Thursday, March 7, 2013

Crazy Cat Lady - Life with mulitple pets

Life as a companion to multiple pets can be rewarding. It can also be challenging, expensive and exhausting, especially as they age.

In the beginning I had only one. A year later it was two. My first husband rescued two more at different times and we lived happily with four kitties for years. Then my husband died. At that point the cats became the focus of my home life. Not because I was pathetic, but because they were my family. They were a connection to the man I had lost. They were my reason to get out of bed in the morning. And they carried me through the years of grief until I met my wonderful second husband. In fact, the day he and I set the date to get married, the last of the original four died - the first one we'd gotten, the Siamese that was my fur soul mate.
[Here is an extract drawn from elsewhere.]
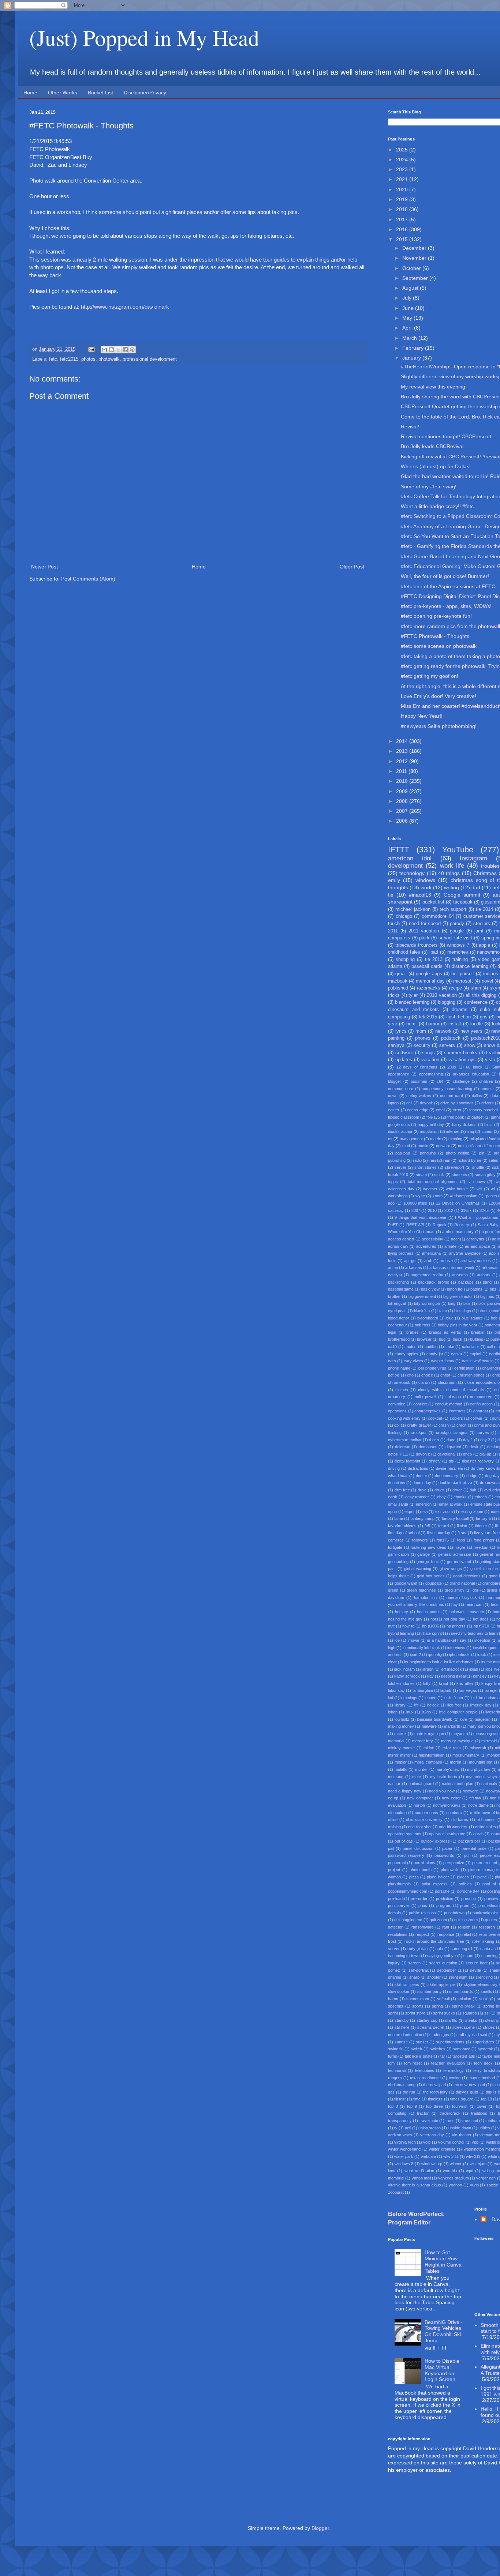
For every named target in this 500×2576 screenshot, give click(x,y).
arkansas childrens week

Coincidence? I think not. I think he knew I was settled once again after being widowed and he could finally rest.

At any rate, my new hubby is also an animal lover and together we have a Yours, Mine and Ours situation. What should I have done? Made him get rid of some of his pets? Why would I do that? First of all, I'm an animal lover, so that was never an option. Second, I wasn't about to get rid of any of mine so why should he? Finally, one of the things about him that I found the most attractive was that he was also an animal lover.

Now, I love each and every one of them, but they are all aging now and their care has become more of a burden than I ever imagined - an epileptic dog, a senile 20-year old cat that cries pitifully at walls all day and night, another with chronic colon issues, a cat that gets respiratory infections every three months, a cat that required a $4000 surgery after a urinary tract blockage and is now on a special diet, another cat with terrible gum disease that we are having difficulty managing ... the list goes on.

The reason I am pointing these things out is that there are several situations that I (and probably many, many other multiple pet companions) would like to address:

  • Yes, they are my family. Telling me to simply get rid of them when the going gets tough is not an option. Don't suggest it. It makes my want to stick a fork in your eye.
  • No, I don't want to adopt the stray you found. Please understand that I am doing all that I can for the pets I have. It would not be responsible for me to take on another and you trying to guilt me into taking care of your situation is unfair. What about you? You don't have any pets. I'm doing my part, can you say the same?
  • Don't invite me to your home and then offer me your cat because you just had a baby and you don't want the kitty anymore. You would be surprised how many times this happens and it really pisses me off. Am I supposed to think that you are a great parent when you do that? Quite the contrary, if you can't keep a fifteen-year commitment to a cat, what are you going to do when your kid gets in trouble ... or gets sick or the going gets tough? Parenting is about responsibility, not abandonment. (Note that I am NOT talking about when a child has allergies, just when the parents don't want to be bothered anymore.)
  • Similarly, that puppy you got when you first got married has grown into a dog (not sure why this surprised you). I really don't want to hear about how you don't want him anymore because he's too much work. That is the same dog that would gladly lay his life down for you, your spouse and your children. In fact, I don't think you're worthy of him ... but he's a dog and he does. In fact, you are his life. If you spent as much time trying to earn that honor as you do complaining about him, you'd see how much he enriches your life.
  • Don't give me a hard time when I say I need to leave an event to feed my pets/let the dogs out (Yeah, it was me)/give the dog her epilepsy medicine/etc. As I've said, they are my family. Not only is it heartbreaking to see my dog having a seizure, it's potentially dangerous. Last year, she had a cluster episode that she couldn't come out of and required a two-day stay in the ICU. I will not remember your party fondly if I return home to find my furbaby dead.
  • I am of the firm opinion that the cats are the cause of crazy cat lady syndrome, not the result. You love them so you get a lot (cat lady), realizing too late that they are destroying your sanity (crazy cat lady)! Even though having this many animals is driving me batty, I still love them and will honor the commitment I made to them when I agreed to love them and care for them just as I did for my first husband when he was ill. I will never have this many again, but I will not turn my back on those I have. Otherwise, I wouldn't be able to live with myself in the future.